◆ **小課題**: 以下のステレオサウンド誌に関する本文を、最後に示された文の後から書き継いでください。

◆ **ページ本文**:
○ ○ ○

Archive for category ステレオサウンド

Date: 5月 26th, 2016
Cate: ステレオサウンド

ステレオサウンドについて(その40)

ステレオサウンド 49号の表紙はマッキントッシュのパワーアンプMC2300である。
光沢のあるタイルの床に置かれたMC2300の姿は、
当時、このパワーアンプに対して繊細なイメージをまったくもっていなかった私でも、
いいな、と思ってながめていた。

どことなく暑苦しいイメージを感じていたMC2300なのに、
49号の表紙では、どこか涼しげである。

49号の特集は「Hi-Fiコンポーネント《第1回STATE OF THE ART賞》選定」。
STATE OF THE ART賞は、ステレオサウンドにとって初めての企画である。

私が最初に手にしたステレオサウンド 41号の特集に近いといえばそういえるけれど、
それでもステレオサウンドにとって初めての企画といえよう。

49号のちょうど二年前に出た41号の特集は「コンポーネントステレオ──世界の一流品」だった。
特集の冒頭にある「ステート・オブ・ジ・アート選定にあたって」で、
瀬川先生が書かれている。
     *
 ステート・オブ・ジ・アートという英語は、その道の専門家でも日本語にうまく訳せないということだから、私のように語学に弱い人間には、その意味するニュアンスが本当に正しく掴めているかどうか……。

○ ○ ○

コレクションから抽出したデータ:
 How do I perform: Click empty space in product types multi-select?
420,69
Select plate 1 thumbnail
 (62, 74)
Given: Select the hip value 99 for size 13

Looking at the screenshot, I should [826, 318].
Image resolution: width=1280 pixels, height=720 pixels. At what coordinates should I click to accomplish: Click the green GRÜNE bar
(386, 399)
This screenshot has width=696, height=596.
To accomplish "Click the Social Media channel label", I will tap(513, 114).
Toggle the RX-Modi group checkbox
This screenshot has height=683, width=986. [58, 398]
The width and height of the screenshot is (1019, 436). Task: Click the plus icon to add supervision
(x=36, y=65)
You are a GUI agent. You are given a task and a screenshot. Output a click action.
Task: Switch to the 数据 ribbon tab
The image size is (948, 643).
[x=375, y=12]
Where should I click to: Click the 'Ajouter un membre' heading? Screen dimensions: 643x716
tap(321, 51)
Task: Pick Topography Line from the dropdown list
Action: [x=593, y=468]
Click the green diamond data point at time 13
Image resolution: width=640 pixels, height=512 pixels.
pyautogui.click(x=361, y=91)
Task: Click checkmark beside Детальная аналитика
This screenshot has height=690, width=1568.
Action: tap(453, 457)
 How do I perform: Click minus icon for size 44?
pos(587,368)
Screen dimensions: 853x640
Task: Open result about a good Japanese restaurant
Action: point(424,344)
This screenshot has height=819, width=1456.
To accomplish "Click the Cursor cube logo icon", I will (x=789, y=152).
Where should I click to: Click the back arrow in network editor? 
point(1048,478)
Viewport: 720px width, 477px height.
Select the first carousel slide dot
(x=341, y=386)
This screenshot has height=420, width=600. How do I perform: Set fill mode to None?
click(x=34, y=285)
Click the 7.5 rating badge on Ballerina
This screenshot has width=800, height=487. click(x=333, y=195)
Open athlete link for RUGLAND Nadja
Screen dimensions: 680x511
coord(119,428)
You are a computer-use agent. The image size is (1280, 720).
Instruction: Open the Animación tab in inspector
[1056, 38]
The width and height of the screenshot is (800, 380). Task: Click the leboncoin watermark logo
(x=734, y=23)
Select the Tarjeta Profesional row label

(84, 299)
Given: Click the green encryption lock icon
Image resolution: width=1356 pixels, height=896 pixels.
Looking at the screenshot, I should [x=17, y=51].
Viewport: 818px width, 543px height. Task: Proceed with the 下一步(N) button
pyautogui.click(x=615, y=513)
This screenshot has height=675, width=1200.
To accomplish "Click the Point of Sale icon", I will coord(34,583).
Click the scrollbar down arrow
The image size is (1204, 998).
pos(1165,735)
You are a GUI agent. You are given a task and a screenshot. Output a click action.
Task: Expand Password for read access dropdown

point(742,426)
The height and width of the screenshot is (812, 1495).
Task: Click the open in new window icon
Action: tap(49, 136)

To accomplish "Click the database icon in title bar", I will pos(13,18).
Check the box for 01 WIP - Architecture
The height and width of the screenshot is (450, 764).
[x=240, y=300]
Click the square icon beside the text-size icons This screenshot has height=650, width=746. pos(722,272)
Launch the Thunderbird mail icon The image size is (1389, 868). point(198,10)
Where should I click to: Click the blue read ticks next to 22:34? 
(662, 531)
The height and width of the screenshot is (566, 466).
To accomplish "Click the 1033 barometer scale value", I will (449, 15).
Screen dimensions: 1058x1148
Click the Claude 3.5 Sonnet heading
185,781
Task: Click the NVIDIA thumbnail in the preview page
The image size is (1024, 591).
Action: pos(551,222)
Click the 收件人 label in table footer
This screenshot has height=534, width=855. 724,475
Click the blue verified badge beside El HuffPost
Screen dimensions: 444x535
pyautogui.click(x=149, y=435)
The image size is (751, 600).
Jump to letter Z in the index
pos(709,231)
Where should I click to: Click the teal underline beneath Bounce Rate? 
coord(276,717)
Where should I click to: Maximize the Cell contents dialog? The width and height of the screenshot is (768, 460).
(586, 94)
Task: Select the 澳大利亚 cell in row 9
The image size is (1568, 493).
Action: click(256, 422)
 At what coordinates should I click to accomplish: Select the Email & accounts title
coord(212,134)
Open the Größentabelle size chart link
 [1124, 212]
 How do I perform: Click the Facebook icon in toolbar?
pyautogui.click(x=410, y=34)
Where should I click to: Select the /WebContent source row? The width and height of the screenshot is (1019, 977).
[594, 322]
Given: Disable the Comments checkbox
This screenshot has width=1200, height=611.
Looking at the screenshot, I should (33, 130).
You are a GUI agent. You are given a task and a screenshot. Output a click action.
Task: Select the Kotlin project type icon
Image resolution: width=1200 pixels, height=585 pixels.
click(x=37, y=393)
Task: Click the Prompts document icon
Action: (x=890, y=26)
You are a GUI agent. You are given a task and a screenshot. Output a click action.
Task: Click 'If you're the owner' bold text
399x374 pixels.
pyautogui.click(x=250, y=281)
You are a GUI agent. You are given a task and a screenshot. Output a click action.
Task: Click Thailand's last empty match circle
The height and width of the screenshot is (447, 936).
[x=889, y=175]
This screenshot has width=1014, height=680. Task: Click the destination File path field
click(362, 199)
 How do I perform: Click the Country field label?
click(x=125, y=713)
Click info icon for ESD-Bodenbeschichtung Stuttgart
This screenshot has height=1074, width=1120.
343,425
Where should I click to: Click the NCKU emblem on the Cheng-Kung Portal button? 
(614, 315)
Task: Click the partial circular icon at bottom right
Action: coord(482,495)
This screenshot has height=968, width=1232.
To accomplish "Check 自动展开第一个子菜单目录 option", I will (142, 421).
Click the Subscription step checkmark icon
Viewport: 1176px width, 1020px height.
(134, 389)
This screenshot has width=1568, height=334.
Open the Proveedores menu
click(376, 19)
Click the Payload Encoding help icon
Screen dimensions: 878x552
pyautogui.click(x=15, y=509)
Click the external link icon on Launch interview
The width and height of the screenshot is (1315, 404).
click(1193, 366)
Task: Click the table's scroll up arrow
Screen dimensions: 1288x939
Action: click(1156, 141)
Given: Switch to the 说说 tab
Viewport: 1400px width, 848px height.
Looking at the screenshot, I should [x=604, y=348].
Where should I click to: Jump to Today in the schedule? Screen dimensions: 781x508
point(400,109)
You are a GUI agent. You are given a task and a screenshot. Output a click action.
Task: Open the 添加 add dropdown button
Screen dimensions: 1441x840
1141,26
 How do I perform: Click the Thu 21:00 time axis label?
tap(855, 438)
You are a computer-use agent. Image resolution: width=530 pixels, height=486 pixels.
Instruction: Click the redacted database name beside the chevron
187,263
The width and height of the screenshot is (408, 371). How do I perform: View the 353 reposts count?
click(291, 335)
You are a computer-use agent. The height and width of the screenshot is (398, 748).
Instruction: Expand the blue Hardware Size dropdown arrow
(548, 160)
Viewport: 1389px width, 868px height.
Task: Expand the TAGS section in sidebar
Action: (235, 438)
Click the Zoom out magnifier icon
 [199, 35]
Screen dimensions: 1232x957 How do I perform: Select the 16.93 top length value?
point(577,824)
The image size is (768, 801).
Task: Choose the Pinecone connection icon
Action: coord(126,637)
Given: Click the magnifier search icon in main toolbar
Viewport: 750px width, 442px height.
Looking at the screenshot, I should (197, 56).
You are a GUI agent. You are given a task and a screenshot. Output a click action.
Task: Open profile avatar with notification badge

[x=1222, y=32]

○ ○ ○

◆ **最終結果**:
 ただ、わりあいにはっきりしていることは、それぞれの分野での頂点に立つ最高クラスの製品であるということ。その意味では、すでに本誌41号(77年冬号)で特集した《世界の一流品》という意味あいに、かなり共通の部分がありそうだ。少なくとも、43号や47号での《ベストバイ》とは内容を異にする筈だ。
     *
41号と49号は誌面構成も近い。
それでも41号と49号は、違う。

まず41号はあくまで「世界の一流品」であり、それは賞ではなかった。
49号の特集がステレオサウンドにとって初めての企画なのは、
STATE OF THE ARTだからではなく、それが賞であるからだ。

Date: 5月 24th, 2016
Cate: ステレオサウンド

ステレオサウンドについて(その39)

ステレオサウンド 48号の第二特集は低音再生だった。
当時、ふたたびブームの兆しのあった3D方式の実験的試聴を行っている。

この第二特集の冒頭には、
井上先生による「音楽再生における低音の重要性を探る」があり、
低音再生の歴史、方式を俯瞰的にまとめたものだ。

三通りの試聴がある。
ブックシェルフ型スピーカーをベースにしたもの。
フロアー型スピーカーをベースにしたもの。
小型スピーカーをベースにしたものだ。

試聴風景の写真を見ると、相当数のスピーカーが集められているのがわかる。
これにサブウーファーが加わるのだから、かなり大変な試聴だったはずだ。

48号の新製品紹介の記事でも、サブウーファーが六機種取り上げられている。

記事だけではない。
このころ小型スピーカーの良質なモノが、各社から出てくるようになっていた。
そういう小型スピーカー専用として、コンパクトなサブウーファーも出てきはじめていた。

これはダイレクトドライブプレーヤーの普及により、
アナログディスク再生のS/N比の向上が一般化したためかもしれない。

ゴロの出るようなプレーヤーで聴いていたら、
低音の拡充はデメリットのほうが大きいのだから。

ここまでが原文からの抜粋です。